→ **Records shown**:
——————
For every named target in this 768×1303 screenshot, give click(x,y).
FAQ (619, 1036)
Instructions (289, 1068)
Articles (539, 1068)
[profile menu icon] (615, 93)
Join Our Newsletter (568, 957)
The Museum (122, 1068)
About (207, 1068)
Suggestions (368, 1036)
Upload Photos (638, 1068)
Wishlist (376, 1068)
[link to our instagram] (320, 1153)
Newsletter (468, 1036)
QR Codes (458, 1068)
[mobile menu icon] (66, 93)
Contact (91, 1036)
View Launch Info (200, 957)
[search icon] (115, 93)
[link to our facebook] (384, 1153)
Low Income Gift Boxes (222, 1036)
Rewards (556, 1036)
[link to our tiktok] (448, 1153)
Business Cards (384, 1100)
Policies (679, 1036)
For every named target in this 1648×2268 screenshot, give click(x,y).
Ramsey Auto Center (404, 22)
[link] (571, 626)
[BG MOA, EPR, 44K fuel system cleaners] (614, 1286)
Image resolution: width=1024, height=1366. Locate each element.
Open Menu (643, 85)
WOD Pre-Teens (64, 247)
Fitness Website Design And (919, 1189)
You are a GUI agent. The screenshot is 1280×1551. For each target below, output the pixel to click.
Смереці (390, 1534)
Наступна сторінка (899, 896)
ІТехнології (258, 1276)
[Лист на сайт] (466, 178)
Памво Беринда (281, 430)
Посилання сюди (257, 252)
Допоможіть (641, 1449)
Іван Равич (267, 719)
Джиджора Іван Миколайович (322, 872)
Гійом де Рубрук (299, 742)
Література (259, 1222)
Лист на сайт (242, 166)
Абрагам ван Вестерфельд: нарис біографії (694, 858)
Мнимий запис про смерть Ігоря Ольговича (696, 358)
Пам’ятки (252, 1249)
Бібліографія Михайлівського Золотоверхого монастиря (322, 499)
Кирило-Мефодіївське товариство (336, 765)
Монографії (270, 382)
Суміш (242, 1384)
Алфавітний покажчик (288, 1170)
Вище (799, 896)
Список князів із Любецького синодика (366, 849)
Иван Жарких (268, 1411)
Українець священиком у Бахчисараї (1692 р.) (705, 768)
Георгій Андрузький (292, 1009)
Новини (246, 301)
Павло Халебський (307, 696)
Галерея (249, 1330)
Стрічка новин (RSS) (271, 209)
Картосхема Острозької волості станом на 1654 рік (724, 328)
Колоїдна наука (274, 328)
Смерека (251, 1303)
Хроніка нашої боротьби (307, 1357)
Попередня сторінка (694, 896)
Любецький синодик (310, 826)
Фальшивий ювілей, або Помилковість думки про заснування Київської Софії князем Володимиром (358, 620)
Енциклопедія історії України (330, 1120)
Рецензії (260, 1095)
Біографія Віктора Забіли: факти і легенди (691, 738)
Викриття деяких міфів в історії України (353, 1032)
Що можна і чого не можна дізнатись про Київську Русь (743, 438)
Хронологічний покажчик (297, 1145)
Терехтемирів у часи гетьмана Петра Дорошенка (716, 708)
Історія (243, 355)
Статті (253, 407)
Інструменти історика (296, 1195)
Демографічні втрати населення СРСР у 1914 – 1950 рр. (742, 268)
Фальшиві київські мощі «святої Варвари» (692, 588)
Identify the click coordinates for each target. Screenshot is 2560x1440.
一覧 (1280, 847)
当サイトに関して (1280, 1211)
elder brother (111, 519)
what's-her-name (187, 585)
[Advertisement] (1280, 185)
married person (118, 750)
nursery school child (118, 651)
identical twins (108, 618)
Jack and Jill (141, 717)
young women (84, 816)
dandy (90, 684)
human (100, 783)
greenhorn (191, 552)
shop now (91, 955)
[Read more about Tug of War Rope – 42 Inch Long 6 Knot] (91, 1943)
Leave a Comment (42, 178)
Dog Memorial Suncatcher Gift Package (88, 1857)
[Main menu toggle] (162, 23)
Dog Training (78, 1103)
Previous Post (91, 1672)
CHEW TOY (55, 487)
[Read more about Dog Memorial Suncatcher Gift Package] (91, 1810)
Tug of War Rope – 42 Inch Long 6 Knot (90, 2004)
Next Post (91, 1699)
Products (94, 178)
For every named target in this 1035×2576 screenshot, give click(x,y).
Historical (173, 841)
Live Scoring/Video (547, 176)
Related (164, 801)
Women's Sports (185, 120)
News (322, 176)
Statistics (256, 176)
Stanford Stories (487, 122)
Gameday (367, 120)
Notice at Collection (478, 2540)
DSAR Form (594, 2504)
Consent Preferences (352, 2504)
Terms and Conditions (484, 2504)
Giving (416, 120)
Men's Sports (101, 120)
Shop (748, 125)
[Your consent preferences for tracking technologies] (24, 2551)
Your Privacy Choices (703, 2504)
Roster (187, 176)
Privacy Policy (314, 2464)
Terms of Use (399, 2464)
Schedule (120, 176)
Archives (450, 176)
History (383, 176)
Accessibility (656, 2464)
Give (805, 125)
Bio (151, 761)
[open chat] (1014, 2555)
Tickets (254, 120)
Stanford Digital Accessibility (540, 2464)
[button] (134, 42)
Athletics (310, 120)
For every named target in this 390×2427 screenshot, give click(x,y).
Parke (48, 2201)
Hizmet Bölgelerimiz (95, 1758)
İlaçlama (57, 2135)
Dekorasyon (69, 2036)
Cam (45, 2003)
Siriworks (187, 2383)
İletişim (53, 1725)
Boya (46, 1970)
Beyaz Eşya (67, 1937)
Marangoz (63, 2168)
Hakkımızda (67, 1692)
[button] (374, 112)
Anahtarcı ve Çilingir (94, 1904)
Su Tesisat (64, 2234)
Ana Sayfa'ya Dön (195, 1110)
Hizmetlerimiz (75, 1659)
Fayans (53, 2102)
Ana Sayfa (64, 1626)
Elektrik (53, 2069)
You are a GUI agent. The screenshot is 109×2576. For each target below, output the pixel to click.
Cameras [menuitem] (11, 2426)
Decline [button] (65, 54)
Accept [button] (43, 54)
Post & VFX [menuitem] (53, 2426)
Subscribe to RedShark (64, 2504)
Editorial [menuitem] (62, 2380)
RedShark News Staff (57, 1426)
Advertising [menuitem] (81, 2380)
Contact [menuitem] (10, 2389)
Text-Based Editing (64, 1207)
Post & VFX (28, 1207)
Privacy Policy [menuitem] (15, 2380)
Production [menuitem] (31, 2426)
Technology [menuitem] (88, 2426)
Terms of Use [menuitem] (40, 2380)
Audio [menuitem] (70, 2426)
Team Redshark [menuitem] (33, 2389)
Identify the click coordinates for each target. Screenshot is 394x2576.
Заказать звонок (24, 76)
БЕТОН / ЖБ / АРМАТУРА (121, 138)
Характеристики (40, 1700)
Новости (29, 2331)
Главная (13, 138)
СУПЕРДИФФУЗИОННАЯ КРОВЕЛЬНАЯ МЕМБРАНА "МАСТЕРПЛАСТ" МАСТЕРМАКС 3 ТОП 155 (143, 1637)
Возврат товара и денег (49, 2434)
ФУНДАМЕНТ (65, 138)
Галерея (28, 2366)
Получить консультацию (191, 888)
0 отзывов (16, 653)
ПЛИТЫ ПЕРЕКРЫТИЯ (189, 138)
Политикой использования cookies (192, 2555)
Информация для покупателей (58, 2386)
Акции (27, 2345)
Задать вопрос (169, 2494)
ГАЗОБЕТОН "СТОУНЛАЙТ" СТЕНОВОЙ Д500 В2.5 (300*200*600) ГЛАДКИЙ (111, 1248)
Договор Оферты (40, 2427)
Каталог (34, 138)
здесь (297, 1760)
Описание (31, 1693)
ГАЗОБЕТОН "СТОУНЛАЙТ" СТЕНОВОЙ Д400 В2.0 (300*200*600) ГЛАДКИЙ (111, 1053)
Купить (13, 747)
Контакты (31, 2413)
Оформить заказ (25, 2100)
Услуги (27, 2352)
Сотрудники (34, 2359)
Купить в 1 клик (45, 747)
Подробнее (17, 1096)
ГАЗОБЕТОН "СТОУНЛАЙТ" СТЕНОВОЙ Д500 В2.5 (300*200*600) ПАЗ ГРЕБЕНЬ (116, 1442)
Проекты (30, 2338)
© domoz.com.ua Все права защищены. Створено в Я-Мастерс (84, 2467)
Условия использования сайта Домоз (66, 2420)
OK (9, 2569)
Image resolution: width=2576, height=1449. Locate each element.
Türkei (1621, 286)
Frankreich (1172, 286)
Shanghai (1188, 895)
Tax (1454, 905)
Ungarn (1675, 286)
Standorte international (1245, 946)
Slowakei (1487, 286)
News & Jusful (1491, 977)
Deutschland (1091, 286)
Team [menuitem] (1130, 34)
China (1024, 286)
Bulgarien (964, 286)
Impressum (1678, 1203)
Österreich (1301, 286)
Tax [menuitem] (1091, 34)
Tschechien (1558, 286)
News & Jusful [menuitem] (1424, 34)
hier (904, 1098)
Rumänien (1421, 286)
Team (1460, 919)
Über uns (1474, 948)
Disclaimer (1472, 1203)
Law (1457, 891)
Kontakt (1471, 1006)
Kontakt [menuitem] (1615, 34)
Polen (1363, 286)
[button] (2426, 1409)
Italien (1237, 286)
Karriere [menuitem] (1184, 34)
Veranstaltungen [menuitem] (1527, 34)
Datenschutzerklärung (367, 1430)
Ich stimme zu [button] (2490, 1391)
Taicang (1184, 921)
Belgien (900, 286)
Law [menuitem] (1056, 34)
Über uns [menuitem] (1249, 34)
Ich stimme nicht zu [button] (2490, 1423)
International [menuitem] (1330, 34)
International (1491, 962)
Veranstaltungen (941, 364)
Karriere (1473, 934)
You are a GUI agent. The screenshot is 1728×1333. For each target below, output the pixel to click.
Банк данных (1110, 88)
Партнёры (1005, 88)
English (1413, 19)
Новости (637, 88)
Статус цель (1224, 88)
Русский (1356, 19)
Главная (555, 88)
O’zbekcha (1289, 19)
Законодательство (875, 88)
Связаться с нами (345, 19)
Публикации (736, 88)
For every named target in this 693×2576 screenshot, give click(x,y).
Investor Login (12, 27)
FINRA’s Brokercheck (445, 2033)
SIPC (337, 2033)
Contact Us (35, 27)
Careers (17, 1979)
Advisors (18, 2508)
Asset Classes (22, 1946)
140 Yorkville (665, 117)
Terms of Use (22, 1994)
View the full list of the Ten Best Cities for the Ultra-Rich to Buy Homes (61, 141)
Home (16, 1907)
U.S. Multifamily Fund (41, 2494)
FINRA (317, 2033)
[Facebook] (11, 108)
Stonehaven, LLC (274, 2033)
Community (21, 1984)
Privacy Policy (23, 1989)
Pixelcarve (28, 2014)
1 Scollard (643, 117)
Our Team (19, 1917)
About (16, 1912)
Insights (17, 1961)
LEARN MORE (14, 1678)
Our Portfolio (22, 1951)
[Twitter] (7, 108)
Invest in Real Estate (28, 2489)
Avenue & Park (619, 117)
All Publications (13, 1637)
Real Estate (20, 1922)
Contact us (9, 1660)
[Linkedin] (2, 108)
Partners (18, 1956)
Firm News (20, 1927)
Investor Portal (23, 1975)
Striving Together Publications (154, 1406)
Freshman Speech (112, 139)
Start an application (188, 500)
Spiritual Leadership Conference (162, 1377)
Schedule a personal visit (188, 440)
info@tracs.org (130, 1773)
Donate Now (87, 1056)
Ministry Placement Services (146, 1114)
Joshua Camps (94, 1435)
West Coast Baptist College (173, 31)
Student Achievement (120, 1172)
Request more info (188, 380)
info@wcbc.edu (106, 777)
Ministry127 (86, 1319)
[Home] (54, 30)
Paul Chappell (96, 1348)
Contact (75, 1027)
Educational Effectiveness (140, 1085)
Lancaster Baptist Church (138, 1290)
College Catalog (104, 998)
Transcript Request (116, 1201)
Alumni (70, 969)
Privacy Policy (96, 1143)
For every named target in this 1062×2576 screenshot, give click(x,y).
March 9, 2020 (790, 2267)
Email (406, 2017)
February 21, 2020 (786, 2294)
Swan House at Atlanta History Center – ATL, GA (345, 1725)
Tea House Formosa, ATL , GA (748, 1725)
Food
——————
All lines above from the one containing "Лист на сайт (242, 166)" to the one containing "Next Post (91, 1699)" must be repeated exactly, both lines included, and no others.

→ **Answer for this exercise**:
Лист на сайт (242, 166)
Абрагам ван Вестерфельд: нарис біографії (694, 858)
Мнимий запис про смерть Ігоря Ольговича (696, 358)
Пам’ятки (252, 1249)
Бібліографія Михайлівського Золотоверхого монастиря (322, 499)
Кирило-Мефодіївське товариство (336, 765)
Монографії (270, 382)
Суміш (242, 1384)
Алфавітний покажчик (288, 1170)
Вище (799, 896)
Список князів із Любецького синодика (366, 849)
Иван Жарких (268, 1411)
Українець священиком у Бахчисараї (1692 р.) (705, 768)
Георгій Андрузький (292, 1009)
Новини (246, 301)
Павло Халебський (307, 696)
Галерея (249, 1330)
Стрічка новин (RSS) (271, 209)
Картосхема Острозької волості станом на 1654 рік (724, 328)
Колоїдна наука (274, 328)
Смерека (251, 1303)
Хроніка нашої боротьби (307, 1357)
Попередня сторінка (694, 896)
Любецький синодик (310, 826)
Фальшивий ювілей, або Помилковість думки про заснування Київської Софії князем Володимиром (358, 620)
Енциклопедія історії України (330, 1120)
Рецензії (260, 1095)
Біографія Віктора Забіли: факти і легенди (691, 738)
Викриття деяких міфів в історії України (353, 1032)
Що можна і чого не можна дізнатись про Київську Русь (743, 438)
Хронологічний покажчик (297, 1145)
Терехтемирів у часи гетьмана Петра Дорошенка (716, 708)
Історія (243, 355)
Статті (253, 407)
Інструменти історика (296, 1195)
Демографічні втрати населення СРСР у 1914 – 1950 рр. (742, 268)
Фальшиві київські мощі «святої Варвари» (692, 588)
Identify the click coordinates for each target. Screenshot is 2560x1440.
一覧 (1280, 847)
当サイトに関して (1280, 1211)
elder brother (111, 519)
what's-her-name (187, 585)
[Advertisement] (1280, 185)
married person (118, 750)
nursery school child (118, 651)
identical twins (108, 618)
Jack and Jill (141, 717)
young women (84, 816)
dandy (90, 684)
human (100, 783)
greenhorn (191, 552)
shop now (91, 955)
[Read more about Tug of War Rope – 42 Inch Long 6 Knot] (91, 1943)
Leave a Comment (42, 178)
Dog Memorial Suncatcher Gift Package (88, 1857)
[Main menu toggle] (162, 23)
Dog Training (78, 1103)
Previous Post (91, 1672)
CHEW TOY (55, 487)
[Read more about Dog Memorial Suncatcher Gift Package] (91, 1810)
Tug of War Rope – 42 Inch Long 6 Knot (90, 2004)
Next Post (91, 1699)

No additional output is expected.